The Wonder Stuff: The Size of a Cow

Let's start with the trivia. Miles Hunt, the guitarist and songwriter in The Wonder Stuff is the nephew of Bill Hunt, a horn player who followed Roy Wood through The Move, ELO and Wizzard.

And The Wonder Stuff shared those bands's West Midland heritage, coming out of Stourport at the same time as Pop Will Eat Itself. Members of both bands had already played together in once called From Eden.

The Wonder Stuff album everyone bought was Construction for the Modern Idiot, the last the band released before splitting in 1993 - they were to reform a few years later. But their best-loved single was this, and it comes from the earlier Never Loved Elvis.

Wikipedia quotes praise for The Size of a Cow:

Record Mirror made "The Size of a Cow" its single of the week upon release, with Peter Stanton's review describing the song as "a rampant jingly-jangly-organ affair that trips at a happier than happy pace".

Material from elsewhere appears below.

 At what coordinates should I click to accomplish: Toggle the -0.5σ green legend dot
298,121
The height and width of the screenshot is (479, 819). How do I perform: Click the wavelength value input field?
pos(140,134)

Reviewing Never Loved Elvis in Vox, Keith Cameron described the song and "Caught In My Shadow" as "paragons of pop virtue", noting "huge melodic sweeps, artfully clever lyrics and nagging hummability".

Music & Media linked the song to contemporaneous singles by the Milltown Brothers, R.E.M. and Susanna Hoffs in what they heralded "the return of the classic pop tune".

Writing in 2017, Jon Bryan of Backseat Mafia described "The Size of a Cow" as "the equal, if not better, than almost any other guitar-pop song of the 90s".

Talk of "the return on the classic pop tune" puts you in mind of Britpop, and The Size of a Cow feels like an earthier, beerier essay in that genre. Most important of all, it still sounds good.

1 comment:

nigel hunter said...

Cheerful ,friendly ,up beat. Let's have a pop concert in a cow field (mind the cow clap!).